ATLANTA — Bob Johnson used nearly every question put to him in a televised debate taped Sunday to attack opponent Buddy Carter.
The two are locked in a runoff for the Republican nomination in the First District congressional seat left open by Jack Kingston’s run for the Senate. The winner will face whoever comes out on top when the votes are counted July 22 in the Democrats’ runoff between Amy Tavio and Brian Reese. They were also scheduled to debate, but Reese had a prior conflict and didn’t attend, leaving the entire TV screen to Tavio.
The debates were organized by the Atlanta Press Club and will be aired at 7 p.m. Wednesday statewide on Georgia Public Broadcasting. 
Johnson, a political newcomer and Savannah surgeon, responded to Carter’s question of why he hasn’t endorsed Kingston’s Senate bid by accusing Carter of opportunism.

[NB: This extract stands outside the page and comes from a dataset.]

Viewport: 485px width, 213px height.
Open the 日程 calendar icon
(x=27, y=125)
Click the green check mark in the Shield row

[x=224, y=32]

“You didn’t endorse Jack Kingston until you saw he was leading in the polls,” Johnson said. “I think that’s cowardly, quite honestly.”
Johnson said he lives 100 yards from Kingston, who he said had strayed from conservative principles when he voted for pork-barrel spending five to eight years ago before becoming more conservative recently.
Then he questioned Carter, a Savannah pharmacist and state legislator, about not opposing the Affordable Care Act until seeing voters objected to it. Carter acknowledged that parts of the law, like covering pre-existing conditions and allowing children to remain on their parents’ policies until age 26, were positive.
“It’s important to understand where this question came from,” Carter said. “This is an example of the untruths and partial truths that my opponent from Chicago has been practicing throughout this campaign.
Carter restated an attack in his campaign ads of Johnson for belonging to a pair of professional medical associations that support Obamacare and the expansion of Medicaid. Johnson said he’s trying to provide a conservative counterforce inside those organizations and that he had attended anti-Obamacare rallies before it became law.
He also said Carter voted “like a liberal” in support of big spending bills in the Georgia General Assembly, a charge the legislator called “ludicrous.”
The two did differ on policy matters. When a reporter raised the issue about climate change and how it could impact residents along the coast, Johnson said predicting the weather two days in the future is difficult and 20 years into the future is nearly impossible.
“I don’t think it’s a concern,” he said.
Carter said he didn’t want to ignore the possibility they might be at least partly correct.
“Certainly we have to pay attention to it. There’s no doubt about that,” he said. “But I do have reservations about how real it is.”